A 9.500 millones de kilómetros de la Tierra, más allá de Plutón y donde una señal de radio tarda 9 horas en llegar, la sonda New Horizons de la Nasa se reactivó. Estuvo 321 días en modo hibernación y "se despertó en perfecto estado", según confirmó la agencia espacial en un comunicado.

Recorrer distancias tan extremas entre los objetos más remotos del sistema solar implica que New Horizons pase meses navegando casi en silencio. Durante esos periodos entra en hibernación. Sus instrumentos siguen recopilando datos, pero la mayoría de los sistemas se apagan para ahorrar energía en la oscuridad y el frío. Entró en ese estado en agosto pasado y recién ahora volvió a “encenderse”.

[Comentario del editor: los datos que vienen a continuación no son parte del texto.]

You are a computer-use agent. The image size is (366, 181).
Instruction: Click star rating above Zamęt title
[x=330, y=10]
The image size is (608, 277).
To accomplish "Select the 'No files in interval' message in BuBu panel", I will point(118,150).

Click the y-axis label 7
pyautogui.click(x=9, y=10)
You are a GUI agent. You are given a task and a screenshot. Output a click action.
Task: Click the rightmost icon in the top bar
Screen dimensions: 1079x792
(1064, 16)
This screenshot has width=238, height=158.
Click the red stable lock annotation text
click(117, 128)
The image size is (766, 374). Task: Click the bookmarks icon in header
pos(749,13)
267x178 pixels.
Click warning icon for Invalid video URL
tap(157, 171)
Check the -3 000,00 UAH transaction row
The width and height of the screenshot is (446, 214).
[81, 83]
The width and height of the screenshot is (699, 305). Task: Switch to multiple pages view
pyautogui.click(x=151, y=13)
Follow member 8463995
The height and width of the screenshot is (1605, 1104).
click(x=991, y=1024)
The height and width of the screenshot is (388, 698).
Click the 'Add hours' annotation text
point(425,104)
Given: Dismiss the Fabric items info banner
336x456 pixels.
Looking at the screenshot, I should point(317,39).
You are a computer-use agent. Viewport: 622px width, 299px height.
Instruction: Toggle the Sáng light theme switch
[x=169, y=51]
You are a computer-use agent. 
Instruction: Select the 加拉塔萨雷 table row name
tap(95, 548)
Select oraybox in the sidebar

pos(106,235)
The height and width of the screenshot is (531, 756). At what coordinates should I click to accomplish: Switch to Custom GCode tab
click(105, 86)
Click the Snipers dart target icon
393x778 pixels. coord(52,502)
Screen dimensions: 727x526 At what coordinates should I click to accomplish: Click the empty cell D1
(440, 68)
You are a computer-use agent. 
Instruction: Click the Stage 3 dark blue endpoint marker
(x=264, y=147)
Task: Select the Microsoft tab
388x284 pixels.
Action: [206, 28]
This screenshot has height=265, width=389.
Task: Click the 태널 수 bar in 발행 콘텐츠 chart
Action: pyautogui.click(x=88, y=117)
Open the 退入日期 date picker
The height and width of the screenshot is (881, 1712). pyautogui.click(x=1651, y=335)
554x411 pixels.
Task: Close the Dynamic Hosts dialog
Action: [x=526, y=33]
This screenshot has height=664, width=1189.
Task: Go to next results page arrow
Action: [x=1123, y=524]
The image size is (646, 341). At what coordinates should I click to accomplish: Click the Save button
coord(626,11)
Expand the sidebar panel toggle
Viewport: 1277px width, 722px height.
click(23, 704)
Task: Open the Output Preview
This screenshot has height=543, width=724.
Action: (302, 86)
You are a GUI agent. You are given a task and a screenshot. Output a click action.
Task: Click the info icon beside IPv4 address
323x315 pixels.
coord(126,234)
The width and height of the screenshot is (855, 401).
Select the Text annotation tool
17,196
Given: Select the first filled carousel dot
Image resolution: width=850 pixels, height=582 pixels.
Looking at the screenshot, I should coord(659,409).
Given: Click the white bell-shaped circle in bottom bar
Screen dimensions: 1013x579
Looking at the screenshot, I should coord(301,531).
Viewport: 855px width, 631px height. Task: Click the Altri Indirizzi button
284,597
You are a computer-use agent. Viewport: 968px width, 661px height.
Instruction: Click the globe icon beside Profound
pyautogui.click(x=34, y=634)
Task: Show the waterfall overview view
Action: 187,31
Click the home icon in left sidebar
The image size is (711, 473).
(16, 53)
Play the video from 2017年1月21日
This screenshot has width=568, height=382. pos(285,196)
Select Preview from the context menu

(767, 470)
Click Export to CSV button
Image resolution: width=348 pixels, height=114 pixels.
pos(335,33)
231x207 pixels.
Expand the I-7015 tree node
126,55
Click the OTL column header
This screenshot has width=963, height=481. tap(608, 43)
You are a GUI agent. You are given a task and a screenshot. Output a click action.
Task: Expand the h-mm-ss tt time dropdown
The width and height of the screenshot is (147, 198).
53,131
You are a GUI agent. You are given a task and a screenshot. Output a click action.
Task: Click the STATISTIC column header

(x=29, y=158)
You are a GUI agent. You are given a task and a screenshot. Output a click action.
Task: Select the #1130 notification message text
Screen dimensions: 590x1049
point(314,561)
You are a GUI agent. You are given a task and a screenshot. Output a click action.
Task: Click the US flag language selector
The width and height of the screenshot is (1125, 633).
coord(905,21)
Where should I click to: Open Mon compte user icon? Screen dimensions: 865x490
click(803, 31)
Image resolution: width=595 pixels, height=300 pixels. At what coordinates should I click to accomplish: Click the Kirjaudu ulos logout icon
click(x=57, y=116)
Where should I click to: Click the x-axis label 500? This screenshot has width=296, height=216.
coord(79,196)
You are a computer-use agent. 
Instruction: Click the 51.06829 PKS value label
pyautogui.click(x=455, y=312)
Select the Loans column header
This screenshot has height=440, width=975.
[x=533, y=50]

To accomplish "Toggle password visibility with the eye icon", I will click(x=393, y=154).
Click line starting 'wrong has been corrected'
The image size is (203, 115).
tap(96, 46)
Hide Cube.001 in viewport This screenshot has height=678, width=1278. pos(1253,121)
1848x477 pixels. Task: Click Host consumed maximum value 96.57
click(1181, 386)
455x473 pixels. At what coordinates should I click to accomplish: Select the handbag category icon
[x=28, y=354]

“Todos los informes de estado durante este período de hibernación fueron ‘verdes’, lo que significa que todo estuvo bien a bordo de New Horizons semana tras semana”, dijo Alice Bowman, gerente de operaciones de la misión en el Laboratorio de Física Aplicada de Johns Hopkins.

     

Una viajera única en los confines del sistema solar

New Horizons es la primera y única nave que sobrevoló Plutón, en 2015. Cuatro años después, se convirtió en la sonda que más lejos llegó: estudió Arrokoth, un objeto con forma de muñeco de nieve ubicado a 1.600 millones de kilómetros más allá de Plutón. Desde entonces explora el Cinturón de Kuiper, ese anillo helado con forma de rosquilla que rodea al sistema solar exterior, más allá de Neptuno.

Hoy se aleja de la Tierra a 483 millones de kilómetros por año. En tres semanas comenzará un estudio del hidrógeno en la heliosfera exterior, la región dominada por el viento solar. Los datos que envíe serán los primeros de su tipo y podrían explicar qué pasa en el “choque de terminación”, el límite donde la influencia del Sol se encuentra con el espacio interestelar.

     

Solo las sondas Voyager 1 y 2 cruzaron antes esa frontera. Pero New Horizons lleva instrumentos más modernos que permiten mediciones más precisas de esa región remota.

“Los datos del encuentro con la onda de choque de terminación serán un tesoro para los físicos espaciales de todo el mundo, deseosos de comprender cómo funciona este vasto límite”, explicó Pontus Brandt, científico del proyecto en el Laboratorio de Física Aplicada. “Todos estos descubrimientos de misiones pioneras como Voyager y New Horizons nos enseñan lo poco que sabemos sobre lo que hay más allá”.

Mientras tanto, la sonda ya empezó a transmitir la información que juntó durante casi un año dormida. Desde el borde de nuestro vecindario cósmico, sigue recordándonos que el sistema solar es mucho más grande y desconocido de lo que se creía.